The Navy mustered out a great many of its young men on Pearl Harbor Day, 1945, whether or not they had fulfilled a standard term of enlistment. Paul was part of that throng. He would go on to serve in the Navy Reserve for several years, but he did not take up that obligation until the spring of 1947. In the meantime, Mary and Paul were able to reestablish themselves as a civilian couple. At first they did so in Vicksburg, but in the late 1940s, Paul received an offer to manage the newly-built Shawnee Mills Wholesale facility in Elgin, TX, a suburb of Austin. The couple moved, and quickly found they liked Elgin a great deal. They would continue to be residents of the immediate area for the rest of their lives, purchasing their first home there two years after their arrival. After a small number of further changes of address, they found a piece of property they particularly liked, upon which they had a house built specifically for them. Over the years they made many improvements -- in fact, they were in a sense forced to do so in that when they first acquired the lot, curbs did not exist along the street side, and their driveway was made of dirt.

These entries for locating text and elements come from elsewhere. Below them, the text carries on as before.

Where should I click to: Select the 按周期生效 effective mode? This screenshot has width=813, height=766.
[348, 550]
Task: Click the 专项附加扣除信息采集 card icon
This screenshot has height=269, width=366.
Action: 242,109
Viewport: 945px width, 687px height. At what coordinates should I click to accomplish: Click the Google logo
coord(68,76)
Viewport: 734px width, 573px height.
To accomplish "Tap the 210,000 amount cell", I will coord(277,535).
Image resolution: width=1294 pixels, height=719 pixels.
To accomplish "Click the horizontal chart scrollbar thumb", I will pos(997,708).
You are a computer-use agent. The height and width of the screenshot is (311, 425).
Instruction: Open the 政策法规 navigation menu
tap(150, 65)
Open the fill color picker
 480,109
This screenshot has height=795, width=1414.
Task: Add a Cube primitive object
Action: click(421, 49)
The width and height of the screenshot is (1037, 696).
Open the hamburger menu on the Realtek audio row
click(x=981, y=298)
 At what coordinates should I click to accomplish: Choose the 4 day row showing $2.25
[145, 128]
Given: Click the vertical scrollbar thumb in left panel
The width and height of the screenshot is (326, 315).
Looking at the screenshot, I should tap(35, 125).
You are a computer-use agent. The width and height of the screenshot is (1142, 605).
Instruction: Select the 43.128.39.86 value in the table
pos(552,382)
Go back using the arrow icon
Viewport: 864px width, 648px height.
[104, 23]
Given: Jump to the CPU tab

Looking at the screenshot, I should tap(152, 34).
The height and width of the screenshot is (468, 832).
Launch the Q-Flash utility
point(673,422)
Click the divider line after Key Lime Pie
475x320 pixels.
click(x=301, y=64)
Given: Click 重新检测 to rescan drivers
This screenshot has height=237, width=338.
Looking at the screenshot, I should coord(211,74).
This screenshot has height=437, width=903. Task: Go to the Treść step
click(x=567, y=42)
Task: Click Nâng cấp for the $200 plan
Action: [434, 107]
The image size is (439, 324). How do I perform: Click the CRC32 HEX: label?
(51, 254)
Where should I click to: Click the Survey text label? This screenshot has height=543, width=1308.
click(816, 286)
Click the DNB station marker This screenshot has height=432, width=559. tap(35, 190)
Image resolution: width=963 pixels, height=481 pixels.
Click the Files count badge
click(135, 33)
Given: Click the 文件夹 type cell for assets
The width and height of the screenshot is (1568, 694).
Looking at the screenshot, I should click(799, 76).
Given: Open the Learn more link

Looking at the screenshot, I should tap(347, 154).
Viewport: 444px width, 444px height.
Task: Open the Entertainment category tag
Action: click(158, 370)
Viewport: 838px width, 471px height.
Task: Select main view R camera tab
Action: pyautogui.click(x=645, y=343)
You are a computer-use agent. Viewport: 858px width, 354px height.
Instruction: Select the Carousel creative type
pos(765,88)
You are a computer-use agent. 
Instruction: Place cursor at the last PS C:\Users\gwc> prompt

In the first part of the 1960s, both sons went off to Southwestern University. The eldest, after time away in his twenties, returned to Elgin and became a horse breeder and cattle rancher, remaining in the area for good. The other, after a Navy career spent largely in Japan, became employed by Exxon and variously resided in such disparate locales as Texas, Wisconsin, Wyoming, and Australia. Both married while in their twenties, and both became fathers. Mary thereby became a grandmother, though because she herself had not become a mother until she was on the cusp of turning thirty, she was in her fifties before her first grandchild was born.

In middle age, Mary was not only one of the key relatives looking out for her own mother in her last years, but also played this role for her aunts Ethel Brown Cannon and Ada Brown Luton, both of whom were like Lulu in that they had been widowed young and had never remarried. Mary was also an important part of the life of her first cousin Hazel Cannon Rodgers. Mary was in effect Hazel’s heir at least in terms of family memorabilia, though ultimately did not personally fulfill that duty because in the long run Hazel survived Mary by a few months despite being eight years her senior.

Mary’s health declined early by the standards of the Martin-Strader clan -- she was only in her seventies when she was obliged to enter a rest home. She passed away Sunday, 2 September 1990 in Austin. Her remains were interred 5 September 1990 at Elgin Cemetery. Paul survived her by nearly four years. He remarried in the summer of 1991, but then perished 1 August 1994 only three years into that union. His second wife, though well into her nineties, still survives as of 2019.


Descendants of Mary Juanita Seay and Paul Russell Abel

Details of Generation Five -- the great-great-grandchildren of Nathaniel Martin and Hannah Strader -- are kept off-line. However, we can say Mary’s line consists of two children, three grandchildren, and five great-grandchildren. (This tally omits two step-grandchildren and their progeny.)